Problem details
If a line of the data contains the word "computer", it is counted; report how many such lines there are and nothing else.

Segment Start: Provided material

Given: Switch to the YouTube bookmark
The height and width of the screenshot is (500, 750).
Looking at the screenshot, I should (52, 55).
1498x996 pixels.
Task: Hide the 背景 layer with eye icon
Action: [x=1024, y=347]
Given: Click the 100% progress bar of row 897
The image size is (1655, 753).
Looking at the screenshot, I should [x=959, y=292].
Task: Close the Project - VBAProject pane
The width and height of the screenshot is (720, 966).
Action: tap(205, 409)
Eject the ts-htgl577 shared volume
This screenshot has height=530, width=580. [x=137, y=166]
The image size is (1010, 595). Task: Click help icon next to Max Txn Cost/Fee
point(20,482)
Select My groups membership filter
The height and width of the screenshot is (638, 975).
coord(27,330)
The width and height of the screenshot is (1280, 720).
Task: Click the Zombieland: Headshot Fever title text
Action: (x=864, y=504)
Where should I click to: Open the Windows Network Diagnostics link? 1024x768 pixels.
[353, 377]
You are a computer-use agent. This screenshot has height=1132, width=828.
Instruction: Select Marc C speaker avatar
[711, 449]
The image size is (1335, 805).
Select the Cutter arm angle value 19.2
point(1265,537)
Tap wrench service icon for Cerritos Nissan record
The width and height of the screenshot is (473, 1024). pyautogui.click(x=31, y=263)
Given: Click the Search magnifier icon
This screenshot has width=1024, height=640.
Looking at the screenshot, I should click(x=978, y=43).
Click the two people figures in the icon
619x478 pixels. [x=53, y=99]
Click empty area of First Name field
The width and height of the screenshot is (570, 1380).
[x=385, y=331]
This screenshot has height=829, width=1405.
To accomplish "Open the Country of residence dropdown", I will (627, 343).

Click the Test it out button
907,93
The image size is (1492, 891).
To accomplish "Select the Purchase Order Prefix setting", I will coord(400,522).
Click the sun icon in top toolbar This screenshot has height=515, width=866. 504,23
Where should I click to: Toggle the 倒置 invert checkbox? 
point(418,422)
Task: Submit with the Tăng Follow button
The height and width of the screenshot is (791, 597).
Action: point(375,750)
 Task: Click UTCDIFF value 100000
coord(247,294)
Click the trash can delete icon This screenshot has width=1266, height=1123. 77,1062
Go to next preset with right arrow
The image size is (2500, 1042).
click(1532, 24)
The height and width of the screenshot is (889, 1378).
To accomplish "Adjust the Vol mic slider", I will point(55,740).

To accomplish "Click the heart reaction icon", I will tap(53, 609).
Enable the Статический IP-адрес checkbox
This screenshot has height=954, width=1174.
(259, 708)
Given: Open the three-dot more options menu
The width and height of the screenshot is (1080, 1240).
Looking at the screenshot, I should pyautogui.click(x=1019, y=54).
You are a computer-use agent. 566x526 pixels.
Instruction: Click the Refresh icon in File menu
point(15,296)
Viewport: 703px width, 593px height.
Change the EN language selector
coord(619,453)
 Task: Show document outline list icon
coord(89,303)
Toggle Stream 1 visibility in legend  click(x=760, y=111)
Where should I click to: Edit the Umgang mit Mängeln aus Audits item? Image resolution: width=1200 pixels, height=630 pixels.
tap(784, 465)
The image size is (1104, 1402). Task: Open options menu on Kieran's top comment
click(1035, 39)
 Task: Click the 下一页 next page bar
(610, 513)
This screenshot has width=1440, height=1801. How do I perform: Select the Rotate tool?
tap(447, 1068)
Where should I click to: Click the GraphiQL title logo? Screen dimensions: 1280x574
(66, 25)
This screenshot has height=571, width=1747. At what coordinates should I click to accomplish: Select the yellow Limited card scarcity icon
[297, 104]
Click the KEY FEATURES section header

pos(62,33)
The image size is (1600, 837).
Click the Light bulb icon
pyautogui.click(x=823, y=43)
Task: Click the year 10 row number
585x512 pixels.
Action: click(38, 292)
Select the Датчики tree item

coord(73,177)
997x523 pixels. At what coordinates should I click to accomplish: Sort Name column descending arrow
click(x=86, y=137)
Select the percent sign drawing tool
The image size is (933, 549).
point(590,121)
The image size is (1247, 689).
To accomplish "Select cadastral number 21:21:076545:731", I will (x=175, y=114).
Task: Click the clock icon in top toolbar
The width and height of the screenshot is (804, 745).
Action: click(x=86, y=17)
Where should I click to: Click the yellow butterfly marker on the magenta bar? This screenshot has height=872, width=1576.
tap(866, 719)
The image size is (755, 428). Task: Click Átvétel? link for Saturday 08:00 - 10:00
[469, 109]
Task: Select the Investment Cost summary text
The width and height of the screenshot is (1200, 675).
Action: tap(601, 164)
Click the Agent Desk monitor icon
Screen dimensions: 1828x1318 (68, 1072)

Segment End: Provided material

Reply
2